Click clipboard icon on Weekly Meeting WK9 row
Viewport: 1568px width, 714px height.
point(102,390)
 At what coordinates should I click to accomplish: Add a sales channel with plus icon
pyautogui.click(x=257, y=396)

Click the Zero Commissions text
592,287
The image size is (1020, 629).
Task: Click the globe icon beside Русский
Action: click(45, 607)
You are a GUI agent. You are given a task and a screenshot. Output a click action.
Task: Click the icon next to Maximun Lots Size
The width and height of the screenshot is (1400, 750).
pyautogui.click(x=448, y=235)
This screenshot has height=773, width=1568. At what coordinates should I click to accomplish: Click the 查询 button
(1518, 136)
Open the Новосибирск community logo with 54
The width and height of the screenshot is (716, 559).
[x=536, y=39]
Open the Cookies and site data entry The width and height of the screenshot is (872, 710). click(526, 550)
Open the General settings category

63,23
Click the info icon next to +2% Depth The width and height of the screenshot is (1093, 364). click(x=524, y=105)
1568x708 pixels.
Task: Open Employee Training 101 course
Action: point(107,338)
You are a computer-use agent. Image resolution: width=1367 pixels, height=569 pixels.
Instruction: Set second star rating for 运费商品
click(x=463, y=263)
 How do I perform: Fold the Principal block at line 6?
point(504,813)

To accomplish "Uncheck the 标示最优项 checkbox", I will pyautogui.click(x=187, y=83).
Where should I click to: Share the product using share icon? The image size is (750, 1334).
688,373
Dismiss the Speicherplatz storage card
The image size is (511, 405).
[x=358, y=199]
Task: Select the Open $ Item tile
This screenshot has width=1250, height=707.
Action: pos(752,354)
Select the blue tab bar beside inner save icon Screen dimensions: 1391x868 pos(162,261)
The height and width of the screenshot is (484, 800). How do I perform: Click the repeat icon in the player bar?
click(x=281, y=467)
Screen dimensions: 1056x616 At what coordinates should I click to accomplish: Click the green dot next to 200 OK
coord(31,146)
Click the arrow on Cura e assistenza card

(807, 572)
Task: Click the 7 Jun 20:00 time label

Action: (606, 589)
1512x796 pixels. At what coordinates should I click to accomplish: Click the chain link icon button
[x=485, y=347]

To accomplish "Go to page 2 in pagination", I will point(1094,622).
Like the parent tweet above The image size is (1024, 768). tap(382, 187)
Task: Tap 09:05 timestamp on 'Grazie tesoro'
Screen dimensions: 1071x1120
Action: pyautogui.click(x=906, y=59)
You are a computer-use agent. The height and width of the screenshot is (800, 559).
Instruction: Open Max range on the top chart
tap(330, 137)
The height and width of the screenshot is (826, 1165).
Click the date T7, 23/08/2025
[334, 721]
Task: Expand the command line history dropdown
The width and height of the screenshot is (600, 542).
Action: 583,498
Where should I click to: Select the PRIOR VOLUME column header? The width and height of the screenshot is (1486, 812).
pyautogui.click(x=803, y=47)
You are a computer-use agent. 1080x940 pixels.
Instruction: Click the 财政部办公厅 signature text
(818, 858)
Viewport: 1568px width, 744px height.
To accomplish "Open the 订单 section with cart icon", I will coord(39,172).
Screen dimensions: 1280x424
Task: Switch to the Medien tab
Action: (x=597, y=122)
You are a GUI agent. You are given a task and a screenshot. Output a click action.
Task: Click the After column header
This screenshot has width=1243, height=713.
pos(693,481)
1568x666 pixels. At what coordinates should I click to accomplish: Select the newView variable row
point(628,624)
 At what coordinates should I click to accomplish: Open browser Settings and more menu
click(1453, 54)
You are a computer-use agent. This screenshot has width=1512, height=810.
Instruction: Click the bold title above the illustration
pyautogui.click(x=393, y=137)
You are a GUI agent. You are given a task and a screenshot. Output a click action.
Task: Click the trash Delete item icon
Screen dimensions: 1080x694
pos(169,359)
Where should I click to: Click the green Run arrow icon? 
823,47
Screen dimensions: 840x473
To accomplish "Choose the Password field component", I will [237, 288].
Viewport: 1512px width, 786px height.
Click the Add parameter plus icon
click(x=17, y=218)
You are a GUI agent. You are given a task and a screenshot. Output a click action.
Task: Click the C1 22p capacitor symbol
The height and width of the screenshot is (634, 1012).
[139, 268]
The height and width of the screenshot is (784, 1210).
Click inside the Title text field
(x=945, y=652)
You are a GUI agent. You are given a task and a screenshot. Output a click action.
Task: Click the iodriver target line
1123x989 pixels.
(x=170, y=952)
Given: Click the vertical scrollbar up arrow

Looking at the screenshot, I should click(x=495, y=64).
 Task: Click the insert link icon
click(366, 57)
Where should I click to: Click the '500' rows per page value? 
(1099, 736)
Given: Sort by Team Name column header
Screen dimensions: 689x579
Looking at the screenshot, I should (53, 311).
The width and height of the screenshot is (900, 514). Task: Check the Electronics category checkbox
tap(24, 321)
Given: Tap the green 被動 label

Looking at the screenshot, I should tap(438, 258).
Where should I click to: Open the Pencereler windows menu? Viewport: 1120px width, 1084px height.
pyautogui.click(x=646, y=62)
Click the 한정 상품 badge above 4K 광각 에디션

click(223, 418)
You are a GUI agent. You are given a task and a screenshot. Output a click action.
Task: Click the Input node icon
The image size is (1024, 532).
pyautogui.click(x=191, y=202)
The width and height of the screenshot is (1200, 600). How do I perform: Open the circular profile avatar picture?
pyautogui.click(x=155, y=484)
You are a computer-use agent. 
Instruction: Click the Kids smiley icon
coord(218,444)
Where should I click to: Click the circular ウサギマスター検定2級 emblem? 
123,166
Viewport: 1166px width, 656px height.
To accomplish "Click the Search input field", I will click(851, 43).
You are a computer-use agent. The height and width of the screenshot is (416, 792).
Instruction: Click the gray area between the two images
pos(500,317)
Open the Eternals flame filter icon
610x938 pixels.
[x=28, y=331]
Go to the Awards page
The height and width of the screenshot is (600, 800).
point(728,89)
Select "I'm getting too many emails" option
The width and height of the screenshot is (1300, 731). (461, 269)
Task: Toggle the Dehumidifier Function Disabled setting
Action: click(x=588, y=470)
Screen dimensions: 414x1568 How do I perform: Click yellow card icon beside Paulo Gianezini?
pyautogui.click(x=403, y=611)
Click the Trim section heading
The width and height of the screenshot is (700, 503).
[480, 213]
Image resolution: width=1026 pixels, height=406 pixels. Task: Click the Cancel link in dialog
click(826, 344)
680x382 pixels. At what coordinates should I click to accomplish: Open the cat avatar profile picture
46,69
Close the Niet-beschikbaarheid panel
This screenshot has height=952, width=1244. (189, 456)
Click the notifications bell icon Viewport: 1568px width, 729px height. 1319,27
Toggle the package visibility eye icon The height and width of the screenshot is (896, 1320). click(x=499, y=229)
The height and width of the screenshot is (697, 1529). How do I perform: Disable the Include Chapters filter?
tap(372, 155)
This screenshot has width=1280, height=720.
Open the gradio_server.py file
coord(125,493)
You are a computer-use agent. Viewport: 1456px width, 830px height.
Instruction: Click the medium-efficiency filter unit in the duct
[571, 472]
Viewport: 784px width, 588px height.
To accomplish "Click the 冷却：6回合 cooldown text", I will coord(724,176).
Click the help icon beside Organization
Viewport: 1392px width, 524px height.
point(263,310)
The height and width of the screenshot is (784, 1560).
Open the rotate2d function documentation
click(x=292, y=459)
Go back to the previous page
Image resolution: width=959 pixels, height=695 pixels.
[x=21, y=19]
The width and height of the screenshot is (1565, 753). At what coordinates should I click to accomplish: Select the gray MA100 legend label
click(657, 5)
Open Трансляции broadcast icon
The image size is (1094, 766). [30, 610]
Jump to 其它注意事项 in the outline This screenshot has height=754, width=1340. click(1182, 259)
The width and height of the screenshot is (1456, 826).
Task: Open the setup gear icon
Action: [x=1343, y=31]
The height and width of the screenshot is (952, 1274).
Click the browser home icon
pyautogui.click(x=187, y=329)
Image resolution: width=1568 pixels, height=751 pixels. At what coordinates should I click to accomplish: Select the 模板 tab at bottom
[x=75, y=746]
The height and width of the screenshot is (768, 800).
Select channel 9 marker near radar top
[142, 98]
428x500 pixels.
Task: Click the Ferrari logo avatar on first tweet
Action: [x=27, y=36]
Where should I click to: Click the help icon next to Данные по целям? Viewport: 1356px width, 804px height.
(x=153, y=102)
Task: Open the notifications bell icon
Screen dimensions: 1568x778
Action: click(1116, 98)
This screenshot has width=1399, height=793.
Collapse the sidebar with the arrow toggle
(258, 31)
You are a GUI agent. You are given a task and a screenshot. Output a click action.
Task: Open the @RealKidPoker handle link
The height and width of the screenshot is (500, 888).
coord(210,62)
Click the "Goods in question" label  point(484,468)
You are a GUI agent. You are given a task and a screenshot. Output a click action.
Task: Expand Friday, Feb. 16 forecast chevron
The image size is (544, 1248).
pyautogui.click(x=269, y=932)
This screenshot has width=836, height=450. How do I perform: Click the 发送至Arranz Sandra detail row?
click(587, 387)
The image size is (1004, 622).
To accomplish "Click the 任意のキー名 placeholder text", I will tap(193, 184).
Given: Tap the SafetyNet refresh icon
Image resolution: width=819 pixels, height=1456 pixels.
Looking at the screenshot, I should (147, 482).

__PROBLEM DETAILS__: An exact copy of the lines above between the line holding "Viewport: 784px width, 588px height." and the line holding "The height and width of the screenshot is (952, 1274).", inclusive, is the whole answer.

__SOLUTION FOR THIS PROBLEM__:
Viewport: 784px width, 588px height.
To accomplish "Click the 冷却：6回合 cooldown text", I will coord(724,176).
Click the help icon beside Organization
Viewport: 1392px width, 524px height.
point(263,310)
The height and width of the screenshot is (784, 1560).
Open the rotate2d function documentation
click(x=292, y=459)
Go back to the previous page
Image resolution: width=959 pixels, height=695 pixels.
[x=21, y=19]
The width and height of the screenshot is (1565, 753). At what coordinates should I click to accomplish: Select the gray MA100 legend label
click(657, 5)
Open Трансляции broadcast icon
The image size is (1094, 766). [30, 610]
Jump to 其它注意事项 in the outline This screenshot has height=754, width=1340. click(1182, 259)
The width and height of the screenshot is (1456, 826).
Task: Open the setup gear icon
Action: [x=1343, y=31]
The height and width of the screenshot is (952, 1274).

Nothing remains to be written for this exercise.